Some of the albums, however, are false positives, and thus there is no point in quarantining them. An album is a false positive if:

  • "Ill" does not come at the beginning of any of the words it's featured in
  • A vowel besides "e" comes after the word "Ill" in all of the words it's featured in (y counts as a vowel)

If an album name contains a word that starts with "Ill", as well as meeting the vowel requirements shown above (aiouy cannot come after "Ill"), then output a truthy value. Otherwise, output a falsy value. The input string does not have to be case-sensitive, so Illmatic would be just as valid as illmatic or ILLMATIC, and you may choose whatever input case you please.

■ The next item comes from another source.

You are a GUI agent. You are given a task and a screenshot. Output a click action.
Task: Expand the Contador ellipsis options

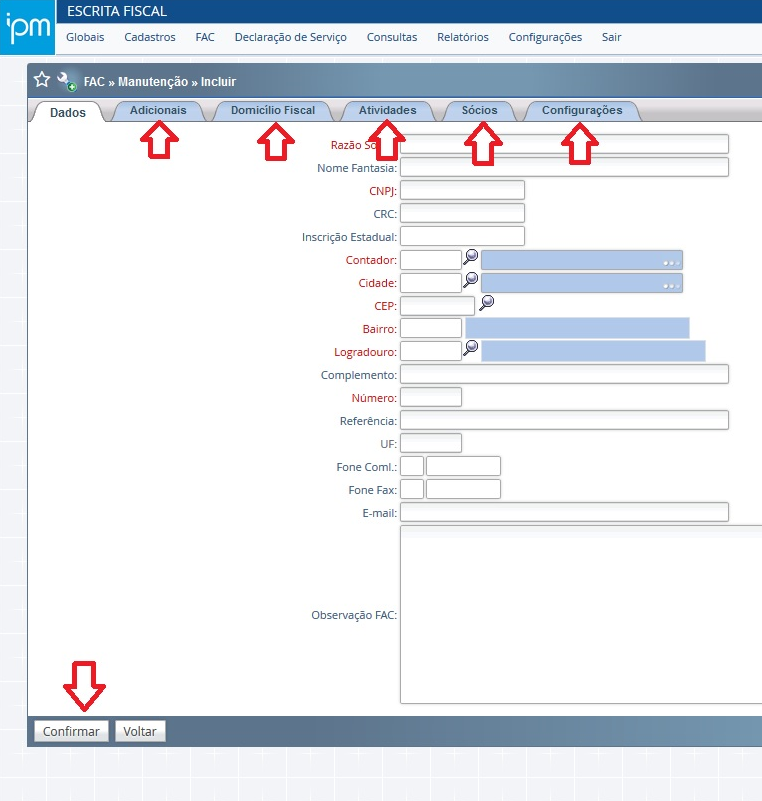(671, 262)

Additionally, there are no requirements or restrictions for the type of string that you handle (Ex: ASCII or utf-8), and there will never be adjacent spaces within a given album name (Ex: "Ill Communication").

Test cases:

"Illmatic" -> True

"Licensed to Ill" -> True

"Ill Communication" -> True

"The ILLEST Villains" -> True

"Illumination of the ill man" -> True

"Madvillainy" -> False

"Music Inspired by Illumination & Dr. Seuss' The Grinch" -> False

"The Illyiad" -> False

"Villains are Illuminated" -> False

"Exmilitary" -> False

This is , so shortest answer wins!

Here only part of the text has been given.